The ICY winds of recession and clouds of economic gloom were banished from Callan recently when the variety show was staged in the town.
Over the decades it has evolved into a cherished part of Callan tradition, a magical three nights when local talent is displayed proudly to people from far and near. Mixing poignant drama, comedy, well rehearsed song, and superbly crafted dancing vignettes, the show packed the Convent Hall for each of the three nights. The main theme this year was Ireland’s magnificent Gaelic Games heritage. Show organiser Barrie Henriques, whose knowledge of sporting lore and history is matched only by his thespian calling, provided a soul-stirring narration of the struggles and high points of some of the country’s best loved hurling and football teams.
Each team’s slot was accompanied by a niftily choreographed scene involving the ceremonial hoisting of its county flag and crest. Spotlights achieved a stunning effect as the various county colours emerged from the darkness into the glow of triumph and celebration.
Barrie raised the roof with his specially-composed odes to all the teams, his eloquent tributes followed by songs associated with the hallowed bands of iconic sporting heroes. The pageant culminated with the arrival on stage, against a shimmering black and amber background, of the Liam McCarthy Cup itself, conveyed to Callan for the occasion. Its appearance drew rapturous and sustained applause. Men punched the air and women swooned as the Holy Grail of Kilkenny hurling glistened in the floodlights.
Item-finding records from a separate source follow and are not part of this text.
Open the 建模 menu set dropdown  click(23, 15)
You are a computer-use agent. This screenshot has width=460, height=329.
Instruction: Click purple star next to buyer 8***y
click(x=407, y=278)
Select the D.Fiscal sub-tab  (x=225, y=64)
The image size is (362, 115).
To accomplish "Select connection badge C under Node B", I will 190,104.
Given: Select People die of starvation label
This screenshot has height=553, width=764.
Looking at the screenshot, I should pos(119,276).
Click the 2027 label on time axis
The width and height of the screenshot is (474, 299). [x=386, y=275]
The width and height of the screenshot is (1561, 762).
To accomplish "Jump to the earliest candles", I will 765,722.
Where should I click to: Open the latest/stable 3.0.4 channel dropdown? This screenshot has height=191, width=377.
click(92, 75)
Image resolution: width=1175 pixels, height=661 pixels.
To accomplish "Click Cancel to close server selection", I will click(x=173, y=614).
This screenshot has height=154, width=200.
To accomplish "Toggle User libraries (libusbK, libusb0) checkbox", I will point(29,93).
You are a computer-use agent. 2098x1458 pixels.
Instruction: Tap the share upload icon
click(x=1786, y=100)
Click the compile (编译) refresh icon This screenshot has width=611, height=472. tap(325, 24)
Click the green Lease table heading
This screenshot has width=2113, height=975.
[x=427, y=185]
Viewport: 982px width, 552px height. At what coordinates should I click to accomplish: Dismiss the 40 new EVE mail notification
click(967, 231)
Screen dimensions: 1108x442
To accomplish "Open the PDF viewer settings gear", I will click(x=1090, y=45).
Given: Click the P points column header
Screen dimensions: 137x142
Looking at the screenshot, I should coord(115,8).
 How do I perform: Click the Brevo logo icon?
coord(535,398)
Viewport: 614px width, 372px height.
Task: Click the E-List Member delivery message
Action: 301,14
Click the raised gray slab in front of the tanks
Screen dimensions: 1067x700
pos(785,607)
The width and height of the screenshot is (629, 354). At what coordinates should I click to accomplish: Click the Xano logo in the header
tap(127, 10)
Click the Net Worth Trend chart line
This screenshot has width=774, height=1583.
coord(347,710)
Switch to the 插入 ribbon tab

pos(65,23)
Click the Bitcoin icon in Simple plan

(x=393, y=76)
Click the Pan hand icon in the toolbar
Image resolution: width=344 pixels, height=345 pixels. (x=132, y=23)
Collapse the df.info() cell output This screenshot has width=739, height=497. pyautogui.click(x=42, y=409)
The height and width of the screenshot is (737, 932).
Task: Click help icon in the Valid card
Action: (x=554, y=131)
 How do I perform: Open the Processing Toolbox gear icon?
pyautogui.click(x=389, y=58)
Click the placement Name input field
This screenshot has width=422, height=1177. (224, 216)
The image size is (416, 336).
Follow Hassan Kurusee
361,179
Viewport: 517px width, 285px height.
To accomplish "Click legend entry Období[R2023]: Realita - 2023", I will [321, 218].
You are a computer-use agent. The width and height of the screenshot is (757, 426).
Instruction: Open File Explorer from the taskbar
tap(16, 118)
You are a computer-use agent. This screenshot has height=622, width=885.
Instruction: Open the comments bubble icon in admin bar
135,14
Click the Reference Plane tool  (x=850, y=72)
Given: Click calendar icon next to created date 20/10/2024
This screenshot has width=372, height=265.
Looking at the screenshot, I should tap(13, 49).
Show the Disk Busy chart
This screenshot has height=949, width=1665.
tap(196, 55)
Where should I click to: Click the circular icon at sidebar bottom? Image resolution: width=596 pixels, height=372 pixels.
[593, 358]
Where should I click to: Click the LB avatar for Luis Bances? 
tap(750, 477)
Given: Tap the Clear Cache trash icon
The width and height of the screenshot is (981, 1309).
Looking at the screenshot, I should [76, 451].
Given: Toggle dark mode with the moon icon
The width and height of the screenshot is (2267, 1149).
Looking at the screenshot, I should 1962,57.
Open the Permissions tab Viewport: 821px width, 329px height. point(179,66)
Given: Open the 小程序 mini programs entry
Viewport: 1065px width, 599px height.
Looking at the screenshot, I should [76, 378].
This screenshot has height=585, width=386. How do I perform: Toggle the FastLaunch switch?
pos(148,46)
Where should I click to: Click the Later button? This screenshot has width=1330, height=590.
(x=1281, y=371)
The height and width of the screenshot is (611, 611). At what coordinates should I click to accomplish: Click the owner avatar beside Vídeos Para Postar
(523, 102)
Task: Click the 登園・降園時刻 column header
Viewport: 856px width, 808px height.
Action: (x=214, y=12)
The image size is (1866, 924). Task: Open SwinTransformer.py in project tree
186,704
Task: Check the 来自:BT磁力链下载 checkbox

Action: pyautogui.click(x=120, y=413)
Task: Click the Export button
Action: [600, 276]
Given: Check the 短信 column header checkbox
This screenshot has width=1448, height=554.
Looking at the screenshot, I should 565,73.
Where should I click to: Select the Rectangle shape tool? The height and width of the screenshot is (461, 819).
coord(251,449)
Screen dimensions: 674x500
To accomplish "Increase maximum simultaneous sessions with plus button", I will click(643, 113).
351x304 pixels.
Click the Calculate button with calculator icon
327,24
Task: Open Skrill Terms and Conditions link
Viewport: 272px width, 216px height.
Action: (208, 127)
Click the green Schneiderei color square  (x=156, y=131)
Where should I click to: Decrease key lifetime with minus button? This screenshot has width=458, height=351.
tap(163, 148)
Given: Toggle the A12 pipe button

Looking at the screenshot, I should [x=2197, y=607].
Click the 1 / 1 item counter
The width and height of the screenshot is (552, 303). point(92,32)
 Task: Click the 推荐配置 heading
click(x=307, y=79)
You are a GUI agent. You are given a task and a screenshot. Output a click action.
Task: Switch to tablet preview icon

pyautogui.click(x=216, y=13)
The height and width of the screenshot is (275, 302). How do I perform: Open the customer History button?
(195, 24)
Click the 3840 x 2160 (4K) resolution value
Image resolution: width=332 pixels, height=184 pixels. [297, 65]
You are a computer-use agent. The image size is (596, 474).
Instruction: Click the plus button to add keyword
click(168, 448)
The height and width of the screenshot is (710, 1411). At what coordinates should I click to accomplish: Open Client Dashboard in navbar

The singing in other parts of the concert was top of the range. A very moving highlight was a sensitively wrought homage to people who had emigrated from Callan over the decades, including those affected by the present downturn. The songs honoured Callan folk who had made their new homes and livelihoods in Britain, the USA, and Australia, eliciting memories of cherished family members forced to leave their beloved native town and country by events beyond their control and highflying decisions not of their making.
Barrie’s versatility was evident again as the variety players switched with breathtaking alacrity from this inspirational display to light-hearted vein. The comedy included a truly gifted stand-up artist who could (and I’m not exaggerating here) entertain on any stage in Ireland. He held the audience in the palm of his hand as he spun heart-stopping yarns and recounted tales of another Ireland where humour of a different brand held sway.
A girl supposedly flattened by a steamroller provided one of the surprises this year, displaying extraordinary acting talent that would, one suspected, hold up equally well in more serious theatrical roles. Top of the comedy sketches was undoubtedly the Heavenly Arena. This had a longstanding variety player take on his most daunting role to date...as God himself. Wise and all-seeing he certainly was, but a pair of “bould young wans” who had procured their angelic wings by illicit means and “snunk” into Heaven by the back door presented him with some pressing dilemmas.
Another sketch had people pinned to the edges of their seats, some with worried looks and others gaping stage-ward in unabashed awe. It very cleverly presented what appeared to be a slowly progressing striptease, behind a screen, which in the end turned out to be a man helping a lady to pull items of exotic lingerie off a clothesline. Imaginations went wild in the convent hall, bewildered quizzical glances were exchanged, and heads shook in disbelief as the siren-like narrator described in tantalising detail what her colleague was doing behind the screen.
There was a palpable sigh of relief when the fully and respectably clothed lady and her helper emerged from behind the screen. Members of the clergy and nuns present could relax again in the knowledge that no impropriety was involved. The magical voice of Barrie Henriques was almost drowned out by the rousing, non-stop applause that greeted him when he made a brief appearance before the curtain came down.
The flamboyant sports broadcaster and rustic raconteur had another successful variety show to his credit, though he emphasised that each and every one of the Variety team had played a blinder in helping to mount a cross-community enterprise and showcasing of local talent that has become the envy of towns nationwide.